Sea cual sea su proveniencia, dinámica u objetivo, la violencia es en sí misma la antítesis de la vida. Por lo tanto, debe ser condenada sin miramientos y la búsqueda de alternativas para su erradicación debe ser una consigna de la humanidad en su conjunto. En esto, creo, todos estamos de acuerdo si se nos pregunta de forma directa y descontextualizada. El problema empieza cuando en el mundo real, lejos del universo de las ideas y las buenas intenciones, empezamos a actuar de tal forma que lo que antes afirmamos con convicción se va desdibujando bajo la brutal honestidad de lo cotidiano.

■ MATERIAL PROPORCIONADO:
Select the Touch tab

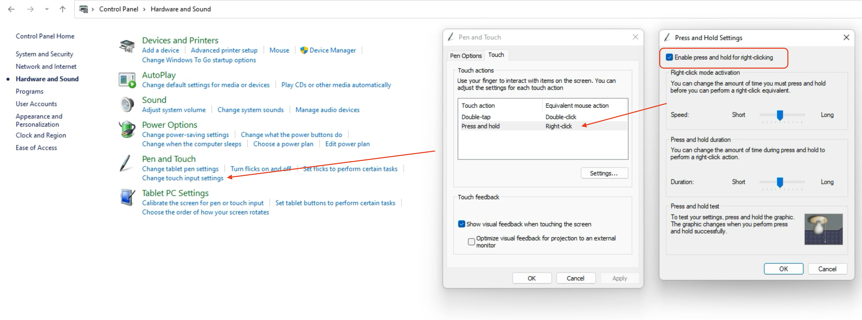point(496,55)
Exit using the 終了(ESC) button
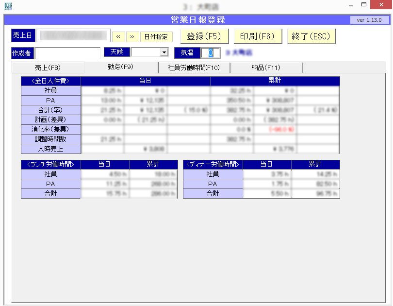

■ TAREA:
Responde, por favor, estas preguntas sobre el texto acerca de la violencia:
(a) ¿Qué es la violencia en sí misma?
(b) ¿Qué debe ser una consigna de la humanidad en su conjunto?
(c) ¿Bajo qué se va desdibujando lo que antes afirmamos con convicción?

■ EJERCICIO RESUELTO:
(a) La antítesis de la vida.
(b) La búsqueda de alternativas para la erradicación de la violencia.
(c) Bajo la brutal honestidad de lo cotidiano.